Supplied passage ▸
BEGIN

The affective power of photographs also motivated image selection and use.47 Two participants described how their use of photographs “would foster empathy” or “make it more exciting for students.” P2, a historian of alternative green culture, explained, “I look for anything that catches my eye . . . and I don't always know what I'm looking for, but I'm looking for anything interesting and unusual.” Respondents also noted how affective dimensions of photographs assisted in translating historical concepts in pedagogical efforts. P11, a historian of music who has taught about the minstrel shows in the era of Jim Crow, described how photographs engage students in ways that listening to music often cannot:

You know, if we're listening to music from minstrel shows, they're very, very racist, horrifically racist, but college students are always really in tune to—they don't understand the racist images—or the racist language—they don't always understand that “Jim Crow” is a racist thing, or whatever. But you see the image of Jim Crow, that's really obvious. And then when you hear it, and so then I can say, “Well, this image, you can see how racist this is, this is easy to understand.” But in the music, they get sort of caught up in how can music be racist, and how can you have musical markers for racism, and how is this language racist?

Photographs also provided valuable historical reference for verification, documentation, or corroboration. They helped to contextualize a specific time and/or place of interest, for fleshing out “what things looked like then.” For example, P3 is a public historian who used archival photographs to re-create accurate details in restoring details to furnishings and layout in Orville Wright's mansion, the Hawthorn Hill house. Similarly, P4 used archival photographs to justify restoration recommendations for historic preservation work, noting how “a lot of times we need to look at these historic photos to actually know what it actually looked like and not just our idea of what it looked like.”

As a form of visual evidence, photographs prompted participants to make deeper historical connections. In several cases, the discovery of particular photographs helped to counter existing historical perspectives. P6, a public historian studying labor movements, described how the discovery of photographs showing African American women participating in the 1930s St. Louis nut processor strike led to a reexamination of the event:

So I knew that this strike had happened, but to find the images really drew me in deeper. And it was about the nut processor's strike in the thirties, where these African American women went on strike, and they were just literally unseen by the whole society. They were working longer hours than the Polish women who worked in the factory, and they worked in the basement, so some of the Polish women did not even know that there were African American women present in the factory . . . when this strike happened, it was really about them becoming visible for the first time. And this massive strike taking place in St. Louis, and really changing their conditions as they became unionized. Because the way African American women were able to go out on strike, is they aligned themselves with the unemployed councils, which were black women in the neighborhood. And white women in the neighborhood. So, they got white women to come to their picket lines. So when the white women saw the strike going on, they saw white women out on the picket line and joined the picket line. And it was images of that that really drew me into the fact that there was a whole, much more extraordinary history linked to the power of images, that hadn't been told before.

END

Item position entries
BEGIN

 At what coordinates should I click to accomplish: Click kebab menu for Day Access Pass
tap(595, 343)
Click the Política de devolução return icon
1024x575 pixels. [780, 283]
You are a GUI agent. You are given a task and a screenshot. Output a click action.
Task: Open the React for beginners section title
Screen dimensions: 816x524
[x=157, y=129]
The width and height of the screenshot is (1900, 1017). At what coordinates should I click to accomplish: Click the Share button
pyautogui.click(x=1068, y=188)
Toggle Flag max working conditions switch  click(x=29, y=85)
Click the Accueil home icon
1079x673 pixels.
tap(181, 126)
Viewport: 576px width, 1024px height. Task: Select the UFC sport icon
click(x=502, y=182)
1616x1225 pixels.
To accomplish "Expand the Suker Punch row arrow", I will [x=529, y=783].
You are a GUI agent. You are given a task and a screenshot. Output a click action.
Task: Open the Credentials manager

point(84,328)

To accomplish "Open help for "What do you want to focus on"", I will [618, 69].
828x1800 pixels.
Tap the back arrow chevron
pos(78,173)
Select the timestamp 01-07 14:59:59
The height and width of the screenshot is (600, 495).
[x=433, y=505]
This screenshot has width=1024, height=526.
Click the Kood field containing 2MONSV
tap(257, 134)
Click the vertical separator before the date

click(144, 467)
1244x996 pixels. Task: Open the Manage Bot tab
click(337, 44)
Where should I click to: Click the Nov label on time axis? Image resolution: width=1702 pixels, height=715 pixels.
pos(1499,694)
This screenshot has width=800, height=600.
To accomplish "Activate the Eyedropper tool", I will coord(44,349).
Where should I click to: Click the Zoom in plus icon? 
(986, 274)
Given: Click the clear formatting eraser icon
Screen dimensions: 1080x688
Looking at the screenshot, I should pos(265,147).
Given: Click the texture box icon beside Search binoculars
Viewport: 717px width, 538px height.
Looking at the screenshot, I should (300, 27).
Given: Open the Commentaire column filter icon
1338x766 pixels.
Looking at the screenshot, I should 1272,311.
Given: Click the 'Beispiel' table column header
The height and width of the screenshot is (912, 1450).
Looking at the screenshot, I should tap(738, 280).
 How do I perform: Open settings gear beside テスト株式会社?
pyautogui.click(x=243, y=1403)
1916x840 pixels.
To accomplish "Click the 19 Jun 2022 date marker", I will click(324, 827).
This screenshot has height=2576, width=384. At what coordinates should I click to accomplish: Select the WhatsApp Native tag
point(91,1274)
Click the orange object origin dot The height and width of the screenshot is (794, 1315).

END

The tasks ▸
1. In the passage on historians' use of photographs, shorten the paragraph beginning "Photographs also provided valuable historical reference" and keep its main facts.
2. Reproduce the stretch of the passage on historians' use of photographs from "You know, if" through "this language racist?".

Responses to the tasks ▸
1. Photographs gave historians a reference for verifying, documenting, or corroborating details and for showing "what things looked like then" at a given time or place. P3, a public historian, used archival photographs to accurately restore the furnishings and layout of Orville Wright's mansion, the Hawthorn Hill house. P4 used them to justify restoration recommendations in historic preservation work, observing that such photos show what a place actually looked like rather than what people imagine it looked like.

2.
You know, if we're listening to music from minstrel shows, they're very, very racist, horrifically racist, but college students are always really in tune to—they don't understand the racist images—or the racist language—they don't always understand that “Jim Crow” is a racist thing, or whatever. But you see the image of Jim Crow, that's really obvious. And then when you hear it, and so then I can say, “Well, this image, you can see how racist this is, this is easy to understand.” But in the music, they get sort of caught up in how can music be racist, and how can you have musical markers for racism, and how is this language racist?